Fed. R. Crim. P. 41(g). As previously discussed in the court's March 10, 2010, memorandum and order:

Where a claim is filed under Rule 41(g) subsequent to the completion of criminal proceedings, the motion is treated as a civil action in equity. United States v. McGlory, 202 F.3d 664, 670 (3d Cir. 2000) (en banc). A district court has jurisdiction to consider a claim that a person received inadequate notice of completed administrative forfeiture, even where the petitioner filed his claim after criminal proceedings have been completed. Id. This court's jurisdiction is limited to determining whether the completed administrative forfeiture process satisfied the statutory and due process adequate notice requirements. Id. This court lacks jurisdiction to review the merits of administrative forfeiture proceedings conducted by the Drug Enforcement Administrations ("DEA"). Id. (although a district court ordinarily lacks jurisdiction to review the merits of DEA administrative forfeiture proceedings, a district court does have jurisdiction "to review whether an administrative forfeiture satisfied statutory and due process requirements"). (Docket No. 1067 at 2--3.) The Third Circuit affirmed the March 10, 2010, order, holding "that the District Court did not abuse its discretion in finding that sufficient notice was given to Rodriguez about the seizures and the forfeitures." Rodriguez, 2011 WL 2579798 at *3.

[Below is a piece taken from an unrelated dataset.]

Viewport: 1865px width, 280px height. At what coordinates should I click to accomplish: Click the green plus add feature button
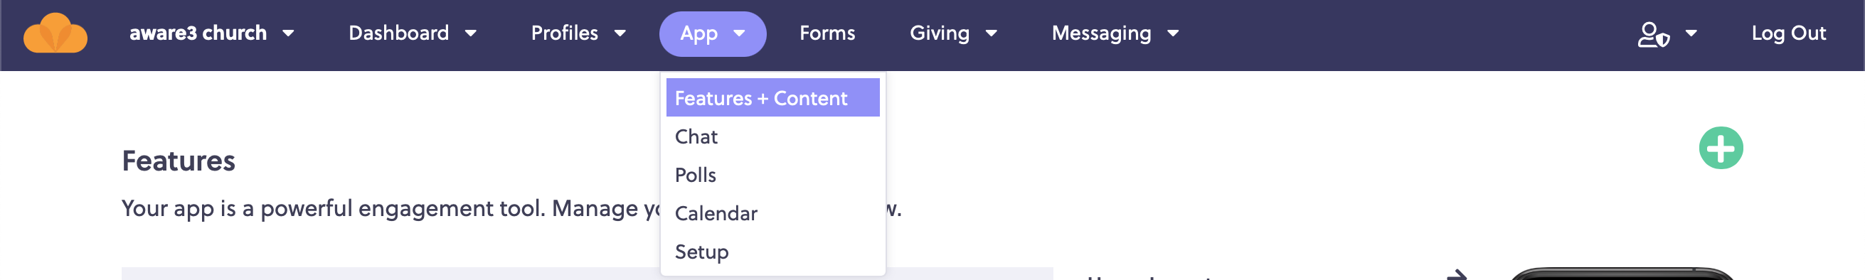[1720, 148]

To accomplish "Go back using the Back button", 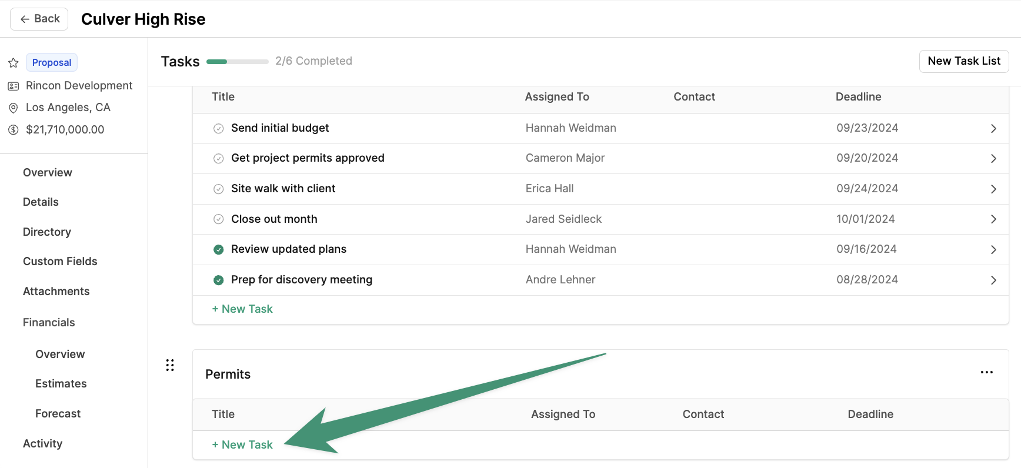I will [x=39, y=19].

Rodriguez's present motion asserts that the Hyundai Sonata was unlawfully seized without a search warrant in violation of his due process and Fourth Amendment rights. Though it is not entirely clear what Rodriguez is arguing, he appears to believe that the DEA either did not have a warrant to seize the vehicle, or it used a warrant more than two months after it was issued to seize a Hyundai Sonata at a particular address. (See Docket No. 1117 at 1--2.) In support of his motion, he attaches "newly discovered evidence" he received from the DEA in response to a Freedom of Information Act (FOIA) request. (See id. at 3--5) As the government notes, however, irrespective of whether Rodriguez's newest factual claims regarding the seizure of the vehicle are correct, they are immaterial. This court has already concluded that (a) legally sufficient notice of seizure and proposed forfeiture was provided, (b) Rodriguez failed to make a timely claim challenging any aspects of the seizure and forfeiture, and (c) the Hyundai Sonata was properly administratively forfeited. (See Docket No. 1067 at 4--5.) Moreover, the Third Circuit has already affirmed those conclusions. Rodriguez's belated attempt to challenge the seizure of the vehicle is therefore unavailing.

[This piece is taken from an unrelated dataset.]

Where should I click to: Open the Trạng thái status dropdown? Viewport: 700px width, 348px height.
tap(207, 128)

Additionally, because a Criminal Rule 41(g) claim subsequent to the completion of criminal proceedings is treated as a civil action in equity, Rodriguez's motion to reopen based on newly discovered evidence could be construed as a motion pursuant to Civil Rule 60(b)(2). A Civil Rule 60(b)(2) motion, however, must be made "no more than a year after the entry of the judgment or order." Fed R. Civ. P. 60(c)(1). The order regarding the Hyundai Sonata was entered on March 10, 2010, and Rodriguez did not file his motion to reopen until more than one year later on July 27, 2011. Rodriguez has not explained why this evidence could not have been discovered with reasonable diligence prior to that time, and accordingly, Civil Rule 60(c)(1) appears to preclude his motion to reopen as well.*fn3

August 18, 2011

AND NOW, this 18th day of August, 2011, upon consideration of Rodriguez's pro se motion to reopen the case pursuant to Federal Rule of Criminal Procedure 41(g) (Docket No. 1117), and the government's opposition thereto (Docket No. 1120), it is hereby ORDERED that Rodriguez's motion is DENIED.